Effective manager? Savvy politician? Heroic leader? School CEO? Reformers yearn for principals who can not only play these roles but also raise test scores and do so quickly. Many principals in different districts can earn thousands of dollars in bonuses for boosting student achievement. But the job of principal demands far more beyond gains in test scores. Principals are expected to maintain order, to be shrewd managers who squeeze a dollar out of every dime spent on the school, and astute politicians who can steer parents, teachers, and students in the same direction year after year. They are also expected to ensure that district curriculum standards are being taught, as well as lead instructional improvement that will translate into test score gains. I cannot forget that principals are caught smack in the middle between their district office bosses and teachers, parents, and students in each of their schools.

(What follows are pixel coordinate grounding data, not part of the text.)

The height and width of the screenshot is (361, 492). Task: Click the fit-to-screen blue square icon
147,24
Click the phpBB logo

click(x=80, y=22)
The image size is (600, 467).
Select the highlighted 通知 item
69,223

Being a principal, then, is a tall order. As one New York City high school principal put it: “You’re a teacher, you’re Judge Judy, you’re a mother, you’re a father, you’re a pastor, you’re a therapist, you’re a nurse, you’re a social worker.” She took a breath and continued: “You’re a curriculum planner, you’re a data gatherer, you’re a budget scheduler, you’re a vision spreader.” Yet, at the end of the day, in the fourth decade of a school reform movement that began in the early 1980s, the pressures on principals remain and the lure of rewards for raising test scores and graduation rates, today’s measure of instructional leadership (e.g., promotion to the district office, a superintendency) persist.

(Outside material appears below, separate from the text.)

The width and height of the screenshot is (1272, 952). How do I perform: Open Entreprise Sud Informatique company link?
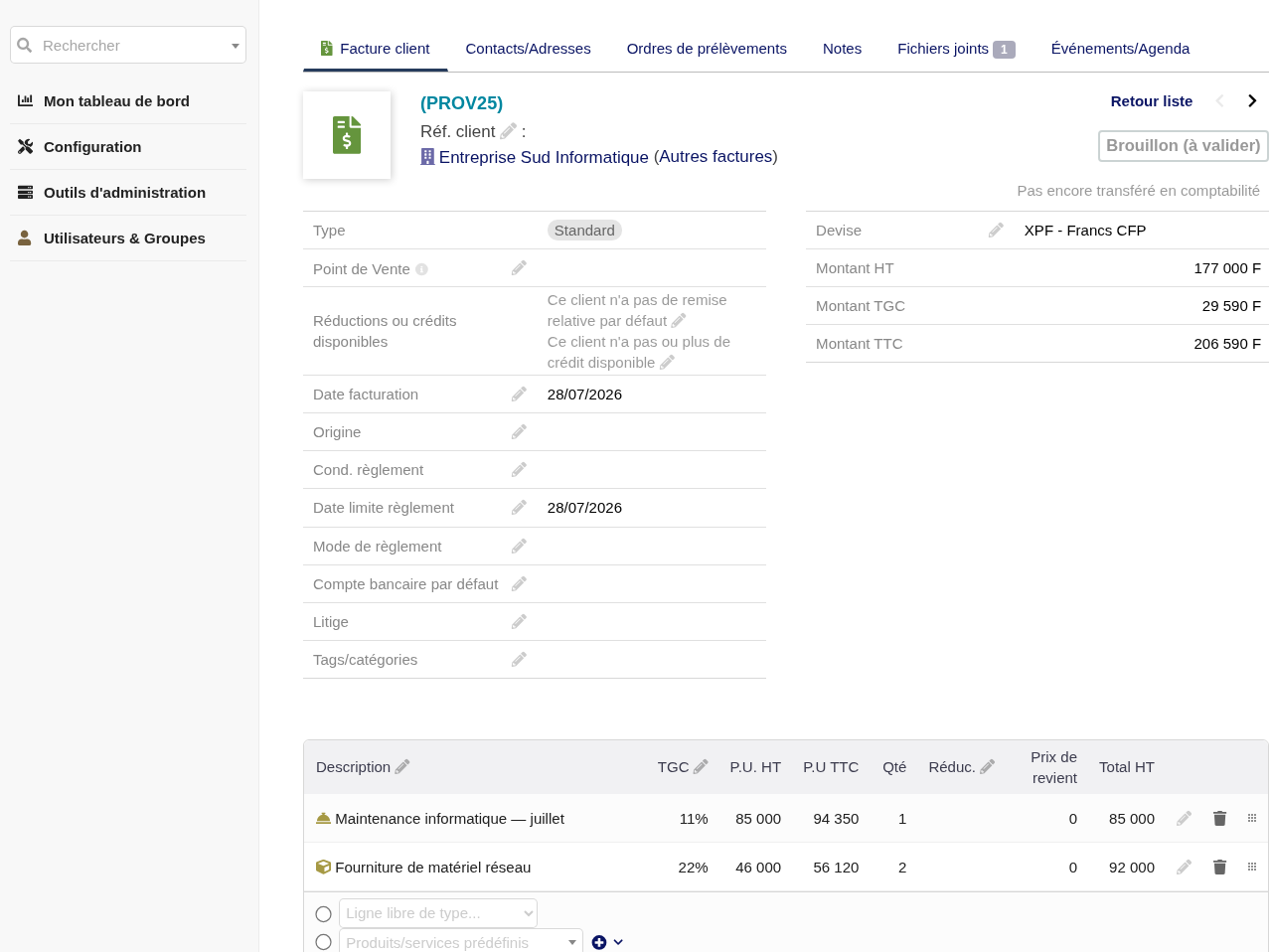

The research on gains in test scores across multiple years clearly points to the principal as the catalyst for instructional improvement. But being a catalyst does not identify which specific actions influence what teachers do or translate into improvements in teaching and student achievement. Principals set up and sustain a series of structures that help both teachers and students. Researchers have found that what matters most is the school climate in which principals’ actions occur. And that climate is built by the principal. For example, classroom visits, often called “walk-throughs,” are a popular vehicle for principals to observe what teachers are doing. Principals might walk into classrooms with a required checklist designed by the district and check off items, an approach likely to misfire with teachers. Or the principal might have emailed the teacher a short list of expected classroom practices created or adopted in collaboration with teachers in the context of specific school goals for achievement. The former signals the teacher “uh, uh, my principal is gonna evaluate me,” while the latter signals a context characterized by collaboration and trust within which an action by the principal is more likely to be influential than in a context of mistrust and fear.
So research does not point to specific sure-fire actions that instructional leaders can take to change teacher behavior and improve student learning. Instead, what’s clear from studies of schools that do improve is that no single act by a principal but a cluster of factors account for improved students’ academic performance. Over the past forty years, then, researchers have listed factors associated with raising a school’s academic profile. They include: teachers’ consistent focus on academic standards and frequent assessment of student learning, a serious school-wide climate toward learning, district support, and parental participation.
Recent research also points to the importance of mobilizing teachers and the community to move in the same direction, building trust among all the players, and especially creating working conditions that support teachers working together while expanding their knowledge and skills.